Online short-term lodging marketplace website

9flats is an online marketplace enabling people to lease or rent short-term lodging. The company does not own any lodging; it is merely a broker and receives commissions from both guests and hosts in conjunction with every booking.

The site competes with Airbnb.

It has over 50,000 members and 30,000 hosts in 104 countries.

==History==
9flats was launched by German internet entrepreneur Stephan Uhrenbacher – founder of Qype, and former head of northern European operations for lastminute.com.

The founders secured funding from venture capital fund E.ventures (CityDeal/Groupon) and launched 9flats.com in February 2011 with an inventory of 5,000 places.

In May 2011, 9flats secured another round of investment from venture capital funds Redpoint Ventures (HomeAway), ProFounder (ex-lastminute.com) and Greycroft Partners, bringing the total funding to US$10 million.

In late 2011, 9flats became the first well-known European or North American company in the social travel space to open an Asian office in Singapore, led by VP of Asia Ng Wei Leen, establishing a presence ahead of global competitors like Airbnb.

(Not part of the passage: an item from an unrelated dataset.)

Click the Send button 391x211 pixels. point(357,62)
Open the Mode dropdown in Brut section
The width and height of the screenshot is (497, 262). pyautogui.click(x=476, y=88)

In January 2012, 9flats completed a round of funding led by T-Venture, the venture capital arm of Deutsche Telekom AG. This round included Redpoint Ventures and E-Venture Capital Partners (Hamburg).

In August 2012, 9flats acquired Toronto-based competitor iStopOver, extending its service to North America and growing its property base to 100.000 apartments.

In August 2012, Wired ranked the company 6th on its list of hottest startups in Berlin.

In March 2013, 9flats introduced bitcoin as payment method.

In February 2014, Roman Bach was named CEO; he vacated that post in April 2016. Uhrenbacher moved to the advisory board.

In 2014, 9flats announced that it is the first profitable player in the social travel industry.

In November 2014, 9flats made prepayment optional and allowed user to pay with cash.

In October 2016, 9flats acquired Wimdu.

In December 2016, 9flats sold Wimdu to the Novasol brand of Wyndham Destinations.